The lighter traffic volumes due to shelter-in-place orders have given some drivers a little too much courage.

For those living in the little town of Pleasant Ridge, Michigan, the silver lining of the state’s pandemic shelter-in-place order was a sharp drop in traffic along both I-696 and eight-lane Woodward Ave., traditionally busy thoroughfares that slice through the city. But there’s a flip side to the story, locals note, often with the scream of “crotch rocket” motorcycles and the roar of muscle cars providing background noise.

While regular traffic levels have plunged by as much as 80% in cities like Los Angeles, New York and Detroit, authorities note that there has been a huge surge in speeding by those still on the road. And many of those with high-performance bikes and cars are taking the opportunity to open up on roads where traffic would normally be too dense.

“I hear the roar of V-8s that sounds more like Woodward Dream Cruise than social distancing,” said Adam Bernard, who lives right off Woodward Avenue, referencing the annual festival in Detroit that brings out high-performance muscle cars.

(U.S. drivers set to post biggest decline in miles traveled in a half century.)

“I can hear it three blocks in” from the highway, added Samantha Hoyt, who lives in Royal Oak, Michigan, just north of I-696, Detroit’s crosstown freeway.

The situation is by no means unique to Detroit. Last week, 33-year-old Benjamin Chen crashed a rare, $1 million Porsche Gemballa Mirage GT supercar while speeding along 11th Avenue in New York City, smashing into a number of cars before his vehicle came to a stop.

Traffic on I-405 in Los Angeles is uncharacteristically light in the wake of the coronavirus.

While highway crashes are down, overall, with so many fewer vehicles on the road, police across the country have been reporting a significant number of high-speed incidents and are stopping drivers clocking speeds of over 100 mph in areas where even reaching speed limits could be difficult in more normal times. That includes roads like L.A.’s I-405 where data from navigation service TomTom shows traffic has been known as much as 80% since California Governor Gavin Newsom issued a shelter-in-place order.

Inrix, another traffic data service, reports that speeds not only on U.S. interstates, but on state expressways and other major routes has surged by as much as 75% compared to what was normally seen pre-pandemic.

It’s “Almost like a mild dystopian movie script,” Nashville’s Steve Yaeger told TheDetroitBureau.com. “Anecdotal of course, but my (girlfriend) and I have commented to each other the few times we’ve been out in suburbia that people are running red lights and driving faster and more aggressively since the mandated lockdown started.”

And it’s not just limited to major urban areas, added Dave Kinney, whose office window looks out on narrow, winding State Route 193 in Great Falls, New York.
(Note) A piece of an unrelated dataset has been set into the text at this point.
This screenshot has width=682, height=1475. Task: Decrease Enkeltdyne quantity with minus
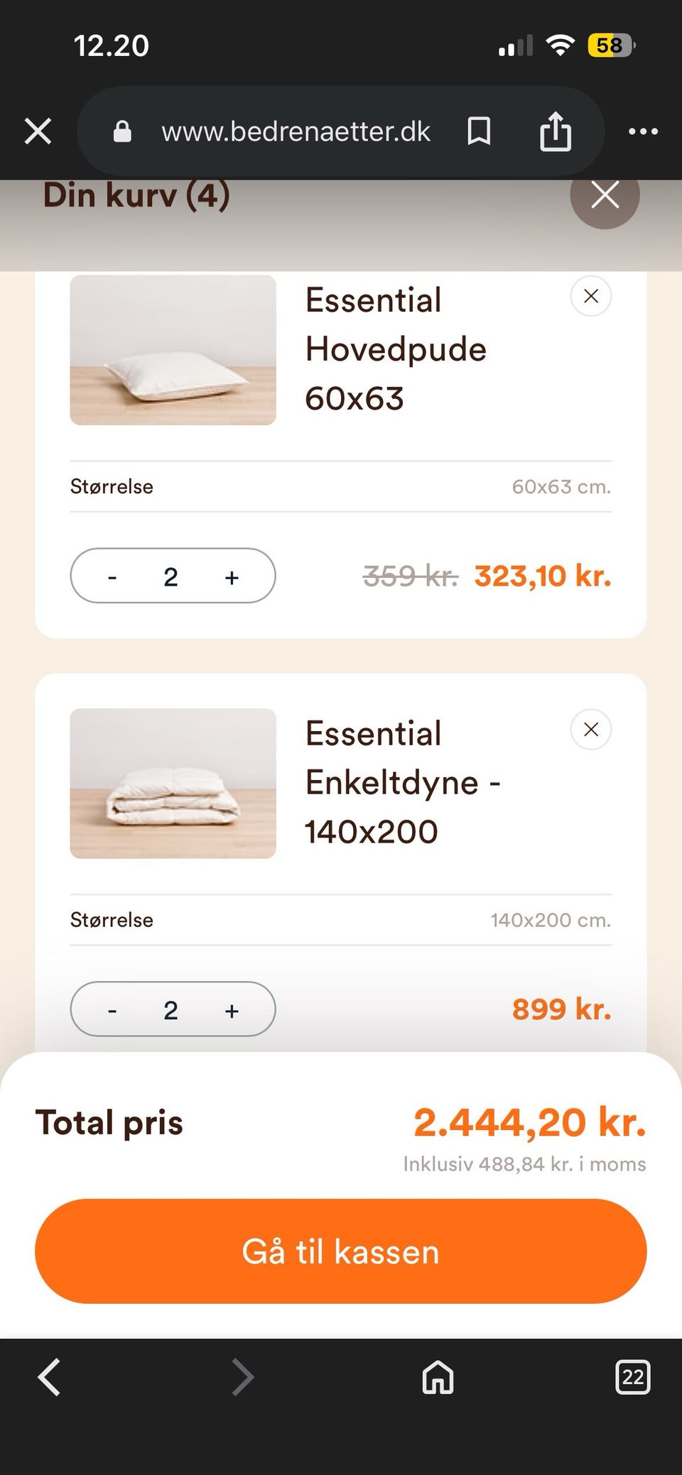[112, 1010]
He said he is seeing many people driving well in excess of 30 to 40 mph over the posted 25 mph speed limit in my village,” one pushing 70 mph.

(Silver lining? Coronavirus pandemic slashes traffic, sends gas prices tumbling.)
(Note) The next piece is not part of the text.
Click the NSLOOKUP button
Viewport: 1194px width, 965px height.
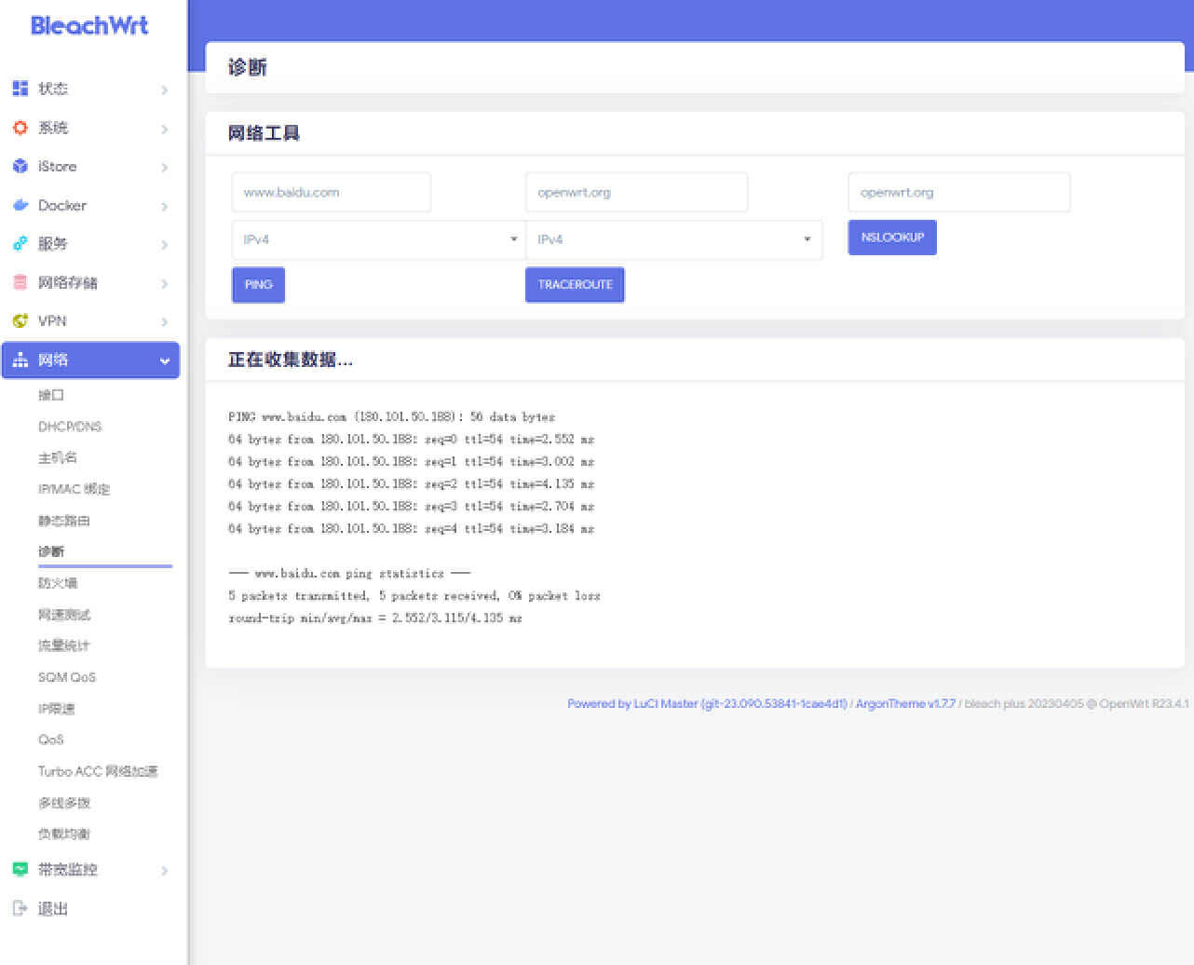point(891,237)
Similar things seem to be happening all over the world. London police report speeds doubling on some road while officials in the German state of North Rhine-Westphalia have seen speeding increase on local roads as much as six-fold, to nearly one in every three.

In some communities, authorities are pushing back. The California Highway Patrol reports that 543 tickets were issued to drivers exceeding 100 mph between March 19 and March 29, up more than 25% from the 418 citations issued during the same period in 2019.

A state-by-state look at how many fewer miles residents are expected to drive this year versus 2019. Source: CCC Information Services.

Where they’re in use, New York City is reporting a 12% increase in tickets issued through traffic cameras, though police officers have actually been issuing fewer citations.

Several Michigan officials who have spoken with TheDetroitBureau.com on background note that while police are trying to crack down on the most reckless behavior they are, in many cases, being more tolerant of modest levels of speeding.

“Don’t pull anyone over unless you have to,” one officer told Car and Driver magazine.

The reality is that each traffic stop raises the risk of an officer becoming exposed to a driver who might already be infected with the coronavirus. A number of Michigan police, especially in Detroit, have themselves become infected, some dying from COVID-19.

(Gas prices tumble as commuters stay home.)

In little Pleasant Ridge, Michigan, all 0.6 square miles of it, the subject of speeding was a hot topic during this week’s City Commission meeting, town officials pressing their police chief to do something about the problem. But with residents largely locked into their homes, and the Commission itself now meeting online, it was clear that no one was going to press too hard for the city’s nine police officers to risk their own lives to cite someone moving 10 over the limit.